24➽Quarrel

8K 378 19
                                    

-Jaki narzeczon...

- Tak, tak. - przerywam Van i nerwowo przyciągam ją ramieniem do siebie. - Jesteśmy tak bardzo w sobie zakochani.

- Co ty wyprawiasz? - szepcze zdezorientowana, ale przyciskam ją bardziej do swojego ciała, by się zamknęła.

- Tak. To widać. - kobieta uśmiecha się do nas i jak na złość siada na krawędzi łóżka. Jęczę w duchu. - Tak pięknie razem wyglądacie.

- Nieprawdaż? - uśmiecham się sztucznie i czuję jak paznokcie Van wpijają się w moje żebra. Jest zła.

- Tak. Jesteście tacy młodzi i piękni. W dodatku spodziewacie się dziecka. Czegoż chcieć więcej? - uśmiecha się do nas, a Van przesuwa swoją głowę na moje ramię. Myślę że jest wykończona i chce ją tam położyć, ale kiedy mnie gryzie całkiem zmieniam zdanie.

- Co ty wyprawiasz do cholery? - szepczę jej na ucho i wiem, że zostanie mi po tym ślad.

- Co ty tępy chuju wyprawisz? - burczy w moją stronę, a ja mam ochotę jej za te słowa przyjebać. Resztkami godności się powstrzymuję.

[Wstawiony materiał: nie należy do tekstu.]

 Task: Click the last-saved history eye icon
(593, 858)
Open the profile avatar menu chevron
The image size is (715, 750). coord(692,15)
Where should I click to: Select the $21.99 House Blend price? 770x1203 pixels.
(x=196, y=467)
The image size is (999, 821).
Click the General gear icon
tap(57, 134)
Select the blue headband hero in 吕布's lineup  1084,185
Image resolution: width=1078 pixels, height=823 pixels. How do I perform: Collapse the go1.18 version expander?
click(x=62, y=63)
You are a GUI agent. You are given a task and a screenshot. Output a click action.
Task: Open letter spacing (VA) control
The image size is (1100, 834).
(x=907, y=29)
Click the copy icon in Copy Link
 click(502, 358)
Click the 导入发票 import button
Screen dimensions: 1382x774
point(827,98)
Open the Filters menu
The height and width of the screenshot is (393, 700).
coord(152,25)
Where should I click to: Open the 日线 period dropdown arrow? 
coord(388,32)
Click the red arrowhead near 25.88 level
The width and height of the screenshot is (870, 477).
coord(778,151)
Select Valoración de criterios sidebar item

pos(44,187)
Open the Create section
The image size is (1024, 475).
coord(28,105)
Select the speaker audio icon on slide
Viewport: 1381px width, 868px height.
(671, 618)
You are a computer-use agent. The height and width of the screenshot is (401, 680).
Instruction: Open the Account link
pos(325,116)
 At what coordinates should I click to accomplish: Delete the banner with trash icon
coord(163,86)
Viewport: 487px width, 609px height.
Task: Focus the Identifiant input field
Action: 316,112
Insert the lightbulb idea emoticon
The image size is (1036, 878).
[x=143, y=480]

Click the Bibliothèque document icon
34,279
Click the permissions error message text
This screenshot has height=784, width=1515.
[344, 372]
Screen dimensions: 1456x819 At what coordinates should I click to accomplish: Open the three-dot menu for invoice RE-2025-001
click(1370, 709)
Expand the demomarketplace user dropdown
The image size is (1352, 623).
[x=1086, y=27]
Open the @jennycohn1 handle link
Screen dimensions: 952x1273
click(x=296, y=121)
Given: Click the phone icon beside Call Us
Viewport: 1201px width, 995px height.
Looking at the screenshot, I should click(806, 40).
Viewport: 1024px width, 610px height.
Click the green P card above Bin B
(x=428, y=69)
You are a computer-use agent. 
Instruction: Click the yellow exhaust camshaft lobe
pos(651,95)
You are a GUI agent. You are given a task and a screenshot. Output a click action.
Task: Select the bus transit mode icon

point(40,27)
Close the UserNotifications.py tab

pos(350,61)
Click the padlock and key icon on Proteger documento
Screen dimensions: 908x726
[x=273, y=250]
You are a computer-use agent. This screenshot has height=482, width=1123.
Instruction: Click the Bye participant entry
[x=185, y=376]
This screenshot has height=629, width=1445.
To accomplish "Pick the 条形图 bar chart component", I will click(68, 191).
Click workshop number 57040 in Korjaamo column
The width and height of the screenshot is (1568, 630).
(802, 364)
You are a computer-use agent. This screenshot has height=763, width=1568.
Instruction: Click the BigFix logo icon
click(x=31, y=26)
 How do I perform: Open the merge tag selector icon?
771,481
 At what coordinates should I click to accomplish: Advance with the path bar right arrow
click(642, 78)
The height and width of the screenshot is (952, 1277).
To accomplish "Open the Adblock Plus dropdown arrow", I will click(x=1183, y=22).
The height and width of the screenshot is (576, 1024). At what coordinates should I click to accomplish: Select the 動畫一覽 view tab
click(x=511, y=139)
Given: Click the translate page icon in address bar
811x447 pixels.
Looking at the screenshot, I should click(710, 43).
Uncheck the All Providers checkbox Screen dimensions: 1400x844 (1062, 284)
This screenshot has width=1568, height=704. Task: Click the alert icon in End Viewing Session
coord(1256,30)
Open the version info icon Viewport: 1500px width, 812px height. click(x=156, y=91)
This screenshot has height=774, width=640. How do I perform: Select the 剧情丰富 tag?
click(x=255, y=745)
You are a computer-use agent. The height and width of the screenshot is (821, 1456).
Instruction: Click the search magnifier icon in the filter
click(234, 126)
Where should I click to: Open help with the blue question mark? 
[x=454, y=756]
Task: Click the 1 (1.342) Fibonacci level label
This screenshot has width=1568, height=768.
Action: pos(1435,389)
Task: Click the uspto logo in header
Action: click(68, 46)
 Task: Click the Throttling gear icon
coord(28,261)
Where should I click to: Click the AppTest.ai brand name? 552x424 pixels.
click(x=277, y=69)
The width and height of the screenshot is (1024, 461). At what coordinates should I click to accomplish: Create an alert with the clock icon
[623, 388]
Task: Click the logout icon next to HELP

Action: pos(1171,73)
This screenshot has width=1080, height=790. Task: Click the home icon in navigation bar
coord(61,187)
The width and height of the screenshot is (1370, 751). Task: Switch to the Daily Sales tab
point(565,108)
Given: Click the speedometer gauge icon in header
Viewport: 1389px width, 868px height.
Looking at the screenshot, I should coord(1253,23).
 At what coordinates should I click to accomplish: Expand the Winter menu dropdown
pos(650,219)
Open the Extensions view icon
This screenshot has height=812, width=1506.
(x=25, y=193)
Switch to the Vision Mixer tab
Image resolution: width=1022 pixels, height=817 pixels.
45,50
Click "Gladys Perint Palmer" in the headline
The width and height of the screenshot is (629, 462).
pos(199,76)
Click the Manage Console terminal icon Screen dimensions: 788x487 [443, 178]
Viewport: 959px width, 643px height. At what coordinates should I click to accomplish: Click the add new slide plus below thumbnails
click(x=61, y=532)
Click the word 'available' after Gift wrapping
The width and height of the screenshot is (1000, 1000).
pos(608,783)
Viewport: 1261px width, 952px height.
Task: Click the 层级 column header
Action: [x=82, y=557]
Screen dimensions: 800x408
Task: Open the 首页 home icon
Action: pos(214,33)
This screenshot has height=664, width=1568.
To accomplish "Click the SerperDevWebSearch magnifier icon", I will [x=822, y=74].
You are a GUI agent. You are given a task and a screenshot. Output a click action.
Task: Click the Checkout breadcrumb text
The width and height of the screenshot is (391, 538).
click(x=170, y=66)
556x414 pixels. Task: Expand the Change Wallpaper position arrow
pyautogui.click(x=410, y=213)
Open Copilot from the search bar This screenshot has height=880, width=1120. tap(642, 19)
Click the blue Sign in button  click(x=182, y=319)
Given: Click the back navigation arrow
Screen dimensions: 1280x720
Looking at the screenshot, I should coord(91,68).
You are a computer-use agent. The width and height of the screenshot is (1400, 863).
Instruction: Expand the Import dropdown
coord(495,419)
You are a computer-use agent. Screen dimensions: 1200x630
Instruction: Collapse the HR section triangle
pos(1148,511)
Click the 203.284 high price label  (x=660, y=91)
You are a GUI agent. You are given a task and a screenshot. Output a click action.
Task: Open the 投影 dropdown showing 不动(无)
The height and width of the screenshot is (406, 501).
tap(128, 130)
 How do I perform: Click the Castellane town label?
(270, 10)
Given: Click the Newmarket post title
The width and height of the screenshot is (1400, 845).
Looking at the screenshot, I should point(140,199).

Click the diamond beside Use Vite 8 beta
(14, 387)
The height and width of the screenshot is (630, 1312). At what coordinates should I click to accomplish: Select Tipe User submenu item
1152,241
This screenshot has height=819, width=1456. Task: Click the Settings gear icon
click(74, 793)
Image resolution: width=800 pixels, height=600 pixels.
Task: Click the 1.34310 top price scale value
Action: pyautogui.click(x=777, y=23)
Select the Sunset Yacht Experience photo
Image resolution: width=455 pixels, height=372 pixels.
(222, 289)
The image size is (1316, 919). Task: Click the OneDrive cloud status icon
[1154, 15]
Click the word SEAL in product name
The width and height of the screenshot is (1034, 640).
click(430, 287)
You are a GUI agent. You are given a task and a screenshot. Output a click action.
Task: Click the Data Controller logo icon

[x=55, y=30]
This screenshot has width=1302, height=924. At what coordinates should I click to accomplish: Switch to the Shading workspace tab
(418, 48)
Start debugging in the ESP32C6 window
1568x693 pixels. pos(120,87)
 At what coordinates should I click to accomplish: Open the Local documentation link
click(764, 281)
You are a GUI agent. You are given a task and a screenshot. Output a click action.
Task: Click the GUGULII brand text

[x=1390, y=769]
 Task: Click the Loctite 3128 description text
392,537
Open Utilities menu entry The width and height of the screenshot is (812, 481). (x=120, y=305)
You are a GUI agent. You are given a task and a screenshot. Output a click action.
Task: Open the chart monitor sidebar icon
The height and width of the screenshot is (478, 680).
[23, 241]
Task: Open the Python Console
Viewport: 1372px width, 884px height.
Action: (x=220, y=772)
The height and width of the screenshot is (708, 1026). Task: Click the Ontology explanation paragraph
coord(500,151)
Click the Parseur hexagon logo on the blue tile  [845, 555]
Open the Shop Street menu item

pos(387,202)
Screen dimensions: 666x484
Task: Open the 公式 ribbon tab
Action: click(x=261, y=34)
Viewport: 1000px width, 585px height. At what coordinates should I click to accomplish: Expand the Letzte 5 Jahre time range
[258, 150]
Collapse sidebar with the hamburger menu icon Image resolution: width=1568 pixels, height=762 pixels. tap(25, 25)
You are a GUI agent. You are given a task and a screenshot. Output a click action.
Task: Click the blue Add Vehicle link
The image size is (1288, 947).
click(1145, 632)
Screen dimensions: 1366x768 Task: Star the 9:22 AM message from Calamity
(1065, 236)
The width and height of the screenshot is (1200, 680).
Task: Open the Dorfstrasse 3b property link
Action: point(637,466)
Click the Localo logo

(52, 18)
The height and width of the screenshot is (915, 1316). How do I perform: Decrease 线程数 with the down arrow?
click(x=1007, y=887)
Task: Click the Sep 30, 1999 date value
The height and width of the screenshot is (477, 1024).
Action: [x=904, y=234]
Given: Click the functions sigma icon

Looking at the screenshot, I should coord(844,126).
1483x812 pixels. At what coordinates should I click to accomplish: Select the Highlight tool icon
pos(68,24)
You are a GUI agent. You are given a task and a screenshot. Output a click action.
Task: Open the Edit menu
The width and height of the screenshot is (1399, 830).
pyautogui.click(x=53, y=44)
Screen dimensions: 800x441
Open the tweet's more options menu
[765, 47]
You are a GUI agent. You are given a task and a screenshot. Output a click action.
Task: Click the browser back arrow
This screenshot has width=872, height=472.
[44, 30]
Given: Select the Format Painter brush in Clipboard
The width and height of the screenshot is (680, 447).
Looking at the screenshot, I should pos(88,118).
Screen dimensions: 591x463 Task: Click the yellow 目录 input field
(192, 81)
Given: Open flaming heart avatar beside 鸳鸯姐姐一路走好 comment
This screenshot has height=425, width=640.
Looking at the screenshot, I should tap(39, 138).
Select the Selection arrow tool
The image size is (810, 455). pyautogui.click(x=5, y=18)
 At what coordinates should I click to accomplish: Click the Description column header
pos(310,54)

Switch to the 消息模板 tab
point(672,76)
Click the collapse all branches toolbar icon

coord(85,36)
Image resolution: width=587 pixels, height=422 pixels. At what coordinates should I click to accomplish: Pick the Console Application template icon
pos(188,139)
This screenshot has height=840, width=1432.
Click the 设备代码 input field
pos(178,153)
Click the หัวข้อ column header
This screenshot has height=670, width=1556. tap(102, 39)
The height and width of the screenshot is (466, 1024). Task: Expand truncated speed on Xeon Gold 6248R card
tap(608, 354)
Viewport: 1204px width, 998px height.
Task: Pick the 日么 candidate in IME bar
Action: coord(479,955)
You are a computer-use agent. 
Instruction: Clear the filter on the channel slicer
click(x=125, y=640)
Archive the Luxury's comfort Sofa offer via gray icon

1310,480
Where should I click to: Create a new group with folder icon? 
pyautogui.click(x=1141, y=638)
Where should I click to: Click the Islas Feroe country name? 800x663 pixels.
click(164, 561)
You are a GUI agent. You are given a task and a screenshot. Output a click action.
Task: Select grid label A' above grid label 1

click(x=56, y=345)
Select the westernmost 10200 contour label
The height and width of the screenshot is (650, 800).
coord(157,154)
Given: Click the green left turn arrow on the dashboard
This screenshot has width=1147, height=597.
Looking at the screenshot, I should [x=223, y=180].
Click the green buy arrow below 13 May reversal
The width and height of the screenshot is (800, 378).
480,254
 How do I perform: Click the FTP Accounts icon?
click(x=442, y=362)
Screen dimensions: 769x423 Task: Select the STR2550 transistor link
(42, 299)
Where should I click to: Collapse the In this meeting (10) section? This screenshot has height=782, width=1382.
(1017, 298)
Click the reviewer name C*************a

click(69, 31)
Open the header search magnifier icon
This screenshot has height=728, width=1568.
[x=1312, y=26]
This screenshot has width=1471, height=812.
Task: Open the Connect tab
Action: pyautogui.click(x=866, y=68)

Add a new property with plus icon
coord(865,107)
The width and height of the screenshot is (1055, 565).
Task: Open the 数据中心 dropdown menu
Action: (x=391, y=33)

- Jak się poznaliście? - słyszymy głos kobiety i jak na komendę odwracamy się do niej głową w tym samym czasie. Kobieta nie dość że jest stara to w dodatku wścibska jak nikt inny. Już wolę tego pierdolonego doktorka.

- Udawaj. - szepczę Van na ucho, niby całując ją w policzek.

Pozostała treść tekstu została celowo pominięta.